L’approche unilatéraliste de l’administration Trump, renforcée par la prédilection du président pour les relations fondées sur les affinités personnelles plutôt que sur les considérations stratégiques, a créé des difficultés avec certains partenaires, tandis que d’autres ont compris comment faire valoir leurs positions directement auprès de Donald Trump  : ce fut le cas pour le Japon sous la direction de Shinzo Abe, pour la Pologne ou la Turquie. Si l’on ajoute l’insistance du président à «  faire payer  » aux alliés la protection américaine, cela a clairement contribué à remettre en cause la conception traditionnelle d’alliances qui seraient fondées sur des valeurs et des intérêts de sécurité communs. Même si le discours institutionnel continue de souligner l’importance des partenaires, c’est la contribution de ces derniers aux objectifs de Washington qui détermine l’attention qui leur est accordée.

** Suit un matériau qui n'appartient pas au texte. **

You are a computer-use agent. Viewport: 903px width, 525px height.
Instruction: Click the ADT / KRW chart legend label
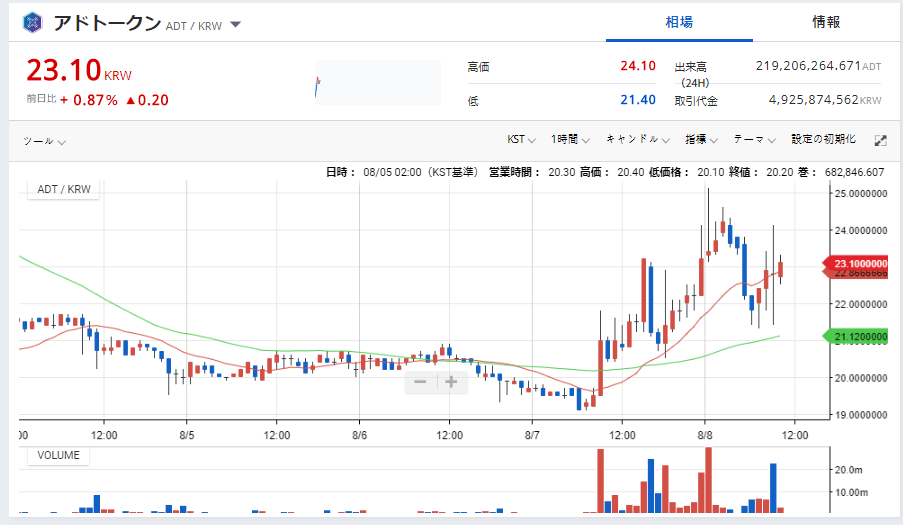click(x=63, y=189)
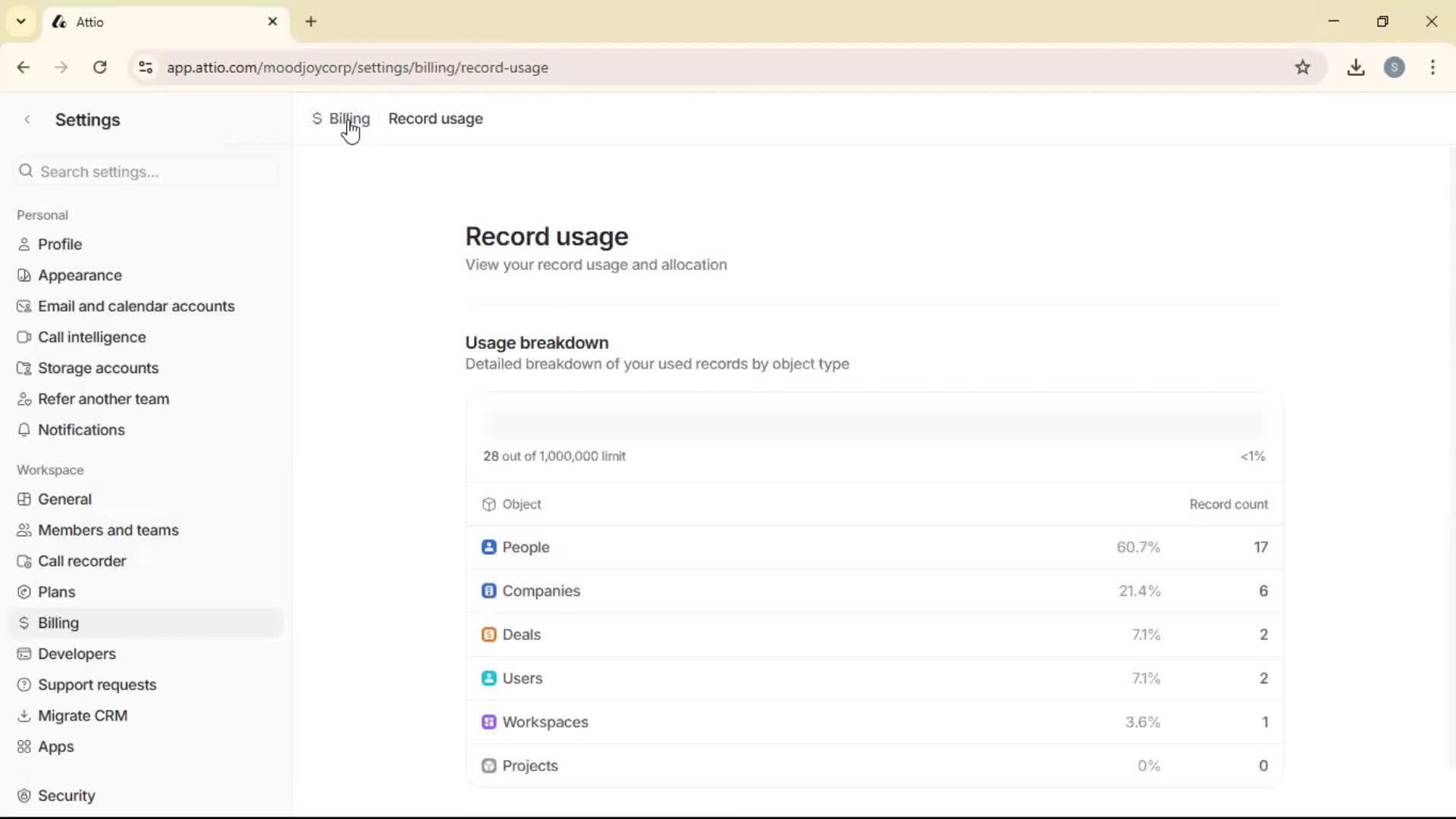Open the Chrome three-dot menu
Image resolution: width=1456 pixels, height=819 pixels.
(x=1432, y=67)
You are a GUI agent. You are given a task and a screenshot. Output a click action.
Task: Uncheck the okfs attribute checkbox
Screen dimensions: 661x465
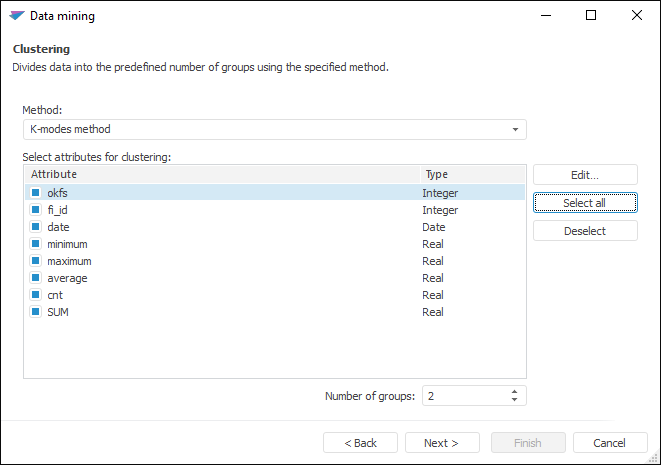pos(35,193)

Pour certains observateurs, la dissolution des alliances pourrait aller plus loin en cas de second mandat. Les divergences entre Européens sur l’attitude à adopter seraient amplifiées et pourraient conduire à la paralysie de l’OTAN, si ce n’est à un désengagement formel des États-Unis (qui reste toutefois difficile à envisager du point de vue de la stratégie de défense). En Asie-Pacifique, les difficultés de renégociation des conditions de la présence américaine en Corée du Sud pourraient aussi aboutir à un retrait plus ou moins conséquent.

De tels changements constitueraient des ruptures claires avec le rôle de garant de l’ordre international, que les États-Unis ont souhaité conserver après la fin de la Guerre froide et qui est toujours jugé indispensable par une majorité de la «  communauté stratégique  ». Le renoncement des États-Unis à assumer les responsabilités d’une nation spéciale, pour se focaliser sur leurs intérêts particuliers, est en effet majoritairement perçu comme une erreur stratégique dans un monde où s’affirment d’autres puissances capables de rivaliser avec les États-Unis.

 

Dans quelle mesure estimez-vous que la crise sanitaire mondiale que nous vivons actuellement rebat et va rebattre les cartes de la géopolitique ?

La crise sanitaire a exposé d’une manière générale les vulnérabilités des pays occidentaux et conforté les tendances au repli national, au détriment de la coopération internationale. C’est le cas de manière particulièrement criante aux États-Unis, où la crise économique provoquée par la pandémie va réduire les moyens et les ambitions sur la scène internationale, alors que l’aggravation des fractures sociales affaiblit encore le «  modèle  » sur lequel reposait en partie le leadership américain.

D’un autre côté, la crise a définitivement placé la rivalité avec la Chine au cœur des préoccupations des États-Unis et cette compétition est devenue l’enjeu déterminant pour l’évolution de «  l’ordre international  ». Un certain nombre de pays, notamment en Europe, ont aussi pris conscience des risques de l’interdépendance avec la Chine et peuvent être plus sensibles aux initiatives américaines pour contrer l’influence de Pékin.

 

À quels grands défis diplomatiques le président investi le 20 janvier prochain devra-t-il faire face, et qu’est-ce qui, en la matière, va se jouer le 3 novembre ?

Le premier défi pour une administration démocrate serait de restaurer l’image d’une Amérique fiable et attentive à ses partenaires pour retrouver leur soutien, tout en poursuivant la réduction des engagements extérieurs afin de recentrer les efforts sur la restauration des bases de la puissance, dans les domaines économique, technologique et social. La possibilité de concilier une attitude plus ouverte avec la poursuite de la compétition stratégique avec la Chine serait un second défi de taille.

Pour une seconde administration Trump, la situation serait plus simple, puisqu’elle pourrait poursuivre la réorientation entreprise et que les adversaires comme les partenaires devraient reconnaître que la politique des États-Unis est désormais définitivement régie par la logique «  America First  », ce qui serait sans doute plus facilement acceptable par les premiers que par les derniers.